Du bist hier: Home » Wett-Tipps » EM 2016Geschrieben am 27.06.2016
EM 2016 | Viertelfinale Freitag, 1. Juli 2016 - 21:00 Uhr Stade Pierre-Mauroy in LilleENDSTAND
Wales 3 - 1 Belgien

Wer vor Beginn des Turniers darauf gesetzt hat, dass es Wales bei der ersten EM-Teilnahme nicht nur über die Gruppenphase hinaus, sondern gleich bis ins Viertelfinale schafft, dürfte heute den einen oder anderen Euro reicher sein. Die walisische Auswahl um Superstar Gareth Bale gehört fraglos zu den positiven Überraschungen der EM 2016 und der Weg der Drachen muss noch nicht beendet sein.
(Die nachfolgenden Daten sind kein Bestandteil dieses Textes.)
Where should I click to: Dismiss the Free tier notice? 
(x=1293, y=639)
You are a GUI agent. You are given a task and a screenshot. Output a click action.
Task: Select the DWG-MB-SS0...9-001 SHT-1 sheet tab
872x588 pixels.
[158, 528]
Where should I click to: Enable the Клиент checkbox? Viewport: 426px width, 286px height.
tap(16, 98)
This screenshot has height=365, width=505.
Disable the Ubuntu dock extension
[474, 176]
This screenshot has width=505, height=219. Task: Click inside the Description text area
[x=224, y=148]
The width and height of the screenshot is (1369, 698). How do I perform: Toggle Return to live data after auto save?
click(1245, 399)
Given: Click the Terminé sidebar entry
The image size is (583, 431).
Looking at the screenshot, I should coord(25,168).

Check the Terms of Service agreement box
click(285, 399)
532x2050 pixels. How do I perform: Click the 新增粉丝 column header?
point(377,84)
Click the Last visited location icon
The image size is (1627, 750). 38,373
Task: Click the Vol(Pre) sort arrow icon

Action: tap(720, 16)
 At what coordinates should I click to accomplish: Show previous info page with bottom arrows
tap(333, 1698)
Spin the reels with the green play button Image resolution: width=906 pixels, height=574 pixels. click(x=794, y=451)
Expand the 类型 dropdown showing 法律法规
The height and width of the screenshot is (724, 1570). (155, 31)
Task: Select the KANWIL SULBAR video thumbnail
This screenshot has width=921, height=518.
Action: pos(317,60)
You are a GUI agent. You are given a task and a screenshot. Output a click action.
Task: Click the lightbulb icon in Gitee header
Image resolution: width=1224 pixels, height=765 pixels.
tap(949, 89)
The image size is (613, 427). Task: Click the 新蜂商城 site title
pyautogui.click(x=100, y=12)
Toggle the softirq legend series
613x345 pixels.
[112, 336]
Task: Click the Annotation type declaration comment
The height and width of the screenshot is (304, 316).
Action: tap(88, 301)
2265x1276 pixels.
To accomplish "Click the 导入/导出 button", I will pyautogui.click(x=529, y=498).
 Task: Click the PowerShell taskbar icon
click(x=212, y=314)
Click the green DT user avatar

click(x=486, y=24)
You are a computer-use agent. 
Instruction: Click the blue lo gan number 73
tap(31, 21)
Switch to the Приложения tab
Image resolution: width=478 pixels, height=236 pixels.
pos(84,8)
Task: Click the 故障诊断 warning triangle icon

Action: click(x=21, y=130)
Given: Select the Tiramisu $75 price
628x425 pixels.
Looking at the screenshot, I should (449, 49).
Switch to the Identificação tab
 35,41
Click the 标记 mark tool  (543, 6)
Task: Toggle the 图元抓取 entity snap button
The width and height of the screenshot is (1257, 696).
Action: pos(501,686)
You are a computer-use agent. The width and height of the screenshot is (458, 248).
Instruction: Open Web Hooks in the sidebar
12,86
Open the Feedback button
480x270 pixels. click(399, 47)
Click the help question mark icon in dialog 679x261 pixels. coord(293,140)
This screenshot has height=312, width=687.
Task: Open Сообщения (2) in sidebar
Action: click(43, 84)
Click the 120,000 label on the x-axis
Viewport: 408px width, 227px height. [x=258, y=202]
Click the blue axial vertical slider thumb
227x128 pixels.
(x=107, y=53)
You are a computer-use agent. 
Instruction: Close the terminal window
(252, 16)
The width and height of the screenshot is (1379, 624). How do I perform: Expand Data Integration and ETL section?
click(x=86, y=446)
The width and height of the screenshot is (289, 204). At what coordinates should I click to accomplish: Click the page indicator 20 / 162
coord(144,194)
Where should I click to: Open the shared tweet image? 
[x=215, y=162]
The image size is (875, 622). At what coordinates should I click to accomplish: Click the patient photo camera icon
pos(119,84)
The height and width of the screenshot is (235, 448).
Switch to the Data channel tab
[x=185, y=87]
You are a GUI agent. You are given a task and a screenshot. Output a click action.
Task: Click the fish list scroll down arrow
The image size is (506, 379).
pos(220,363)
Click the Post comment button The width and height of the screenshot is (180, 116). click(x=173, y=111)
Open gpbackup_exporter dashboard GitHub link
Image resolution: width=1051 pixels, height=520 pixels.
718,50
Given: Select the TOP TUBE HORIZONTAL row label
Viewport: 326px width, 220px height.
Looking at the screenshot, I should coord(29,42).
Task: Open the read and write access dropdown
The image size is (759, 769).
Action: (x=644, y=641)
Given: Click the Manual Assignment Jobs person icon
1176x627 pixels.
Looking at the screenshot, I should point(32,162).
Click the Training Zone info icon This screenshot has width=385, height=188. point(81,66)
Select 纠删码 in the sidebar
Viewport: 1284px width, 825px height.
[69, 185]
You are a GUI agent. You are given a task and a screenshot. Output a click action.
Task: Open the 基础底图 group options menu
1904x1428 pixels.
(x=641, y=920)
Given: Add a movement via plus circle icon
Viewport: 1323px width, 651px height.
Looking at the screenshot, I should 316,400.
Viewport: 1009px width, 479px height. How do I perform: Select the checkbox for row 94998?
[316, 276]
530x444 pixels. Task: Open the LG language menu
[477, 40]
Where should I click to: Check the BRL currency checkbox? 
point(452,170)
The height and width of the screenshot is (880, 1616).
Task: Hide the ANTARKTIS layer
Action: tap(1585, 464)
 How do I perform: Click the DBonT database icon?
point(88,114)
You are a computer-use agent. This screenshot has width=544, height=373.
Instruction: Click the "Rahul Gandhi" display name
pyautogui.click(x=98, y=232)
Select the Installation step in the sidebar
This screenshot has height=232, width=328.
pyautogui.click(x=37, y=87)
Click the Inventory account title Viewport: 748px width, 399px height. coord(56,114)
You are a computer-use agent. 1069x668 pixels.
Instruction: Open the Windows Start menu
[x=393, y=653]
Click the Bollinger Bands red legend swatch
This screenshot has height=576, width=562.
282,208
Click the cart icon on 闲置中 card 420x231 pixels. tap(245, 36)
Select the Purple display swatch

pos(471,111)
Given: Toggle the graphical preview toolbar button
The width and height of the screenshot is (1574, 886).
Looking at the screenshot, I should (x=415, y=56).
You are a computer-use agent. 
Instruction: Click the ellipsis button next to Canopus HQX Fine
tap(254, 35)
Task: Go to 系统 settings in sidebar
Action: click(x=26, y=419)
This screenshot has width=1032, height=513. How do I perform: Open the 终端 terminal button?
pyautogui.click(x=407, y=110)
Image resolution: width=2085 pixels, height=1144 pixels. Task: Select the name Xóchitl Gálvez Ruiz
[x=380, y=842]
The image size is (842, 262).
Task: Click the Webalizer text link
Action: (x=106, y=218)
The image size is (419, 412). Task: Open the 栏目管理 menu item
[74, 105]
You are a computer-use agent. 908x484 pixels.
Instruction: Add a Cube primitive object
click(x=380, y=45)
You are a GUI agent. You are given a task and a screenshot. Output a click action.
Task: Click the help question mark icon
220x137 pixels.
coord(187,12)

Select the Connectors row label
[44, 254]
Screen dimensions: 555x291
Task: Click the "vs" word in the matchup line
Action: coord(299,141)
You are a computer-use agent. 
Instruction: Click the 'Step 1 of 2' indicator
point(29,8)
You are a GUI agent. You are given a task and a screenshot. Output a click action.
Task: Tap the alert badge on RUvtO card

Allerdings wartet im Vergleich zum Achtelfinale gegen Nordirland (1:0) nun im Viertelfinale mit Belgien schon ein ganz anderes Kaliber. Die Roten Teufel haben zwar nur schwer ins Turnier gefunden, sich aber stetig gesteigert und spätestens mit dem 4:0 im Achtelfinale gegen Ungarn deutlich gemacht, warum sie zum Kreis der Titelkandidaten gezählt werden.

Von der Redaktion empfohlene Wetten

Diese drei lohnenswerten Wetten mit geringem, mittleren und höherem Risiko haben wir für euch ermittelt. Die Begründungen lest ihr in den nachfolgenden Absätzen.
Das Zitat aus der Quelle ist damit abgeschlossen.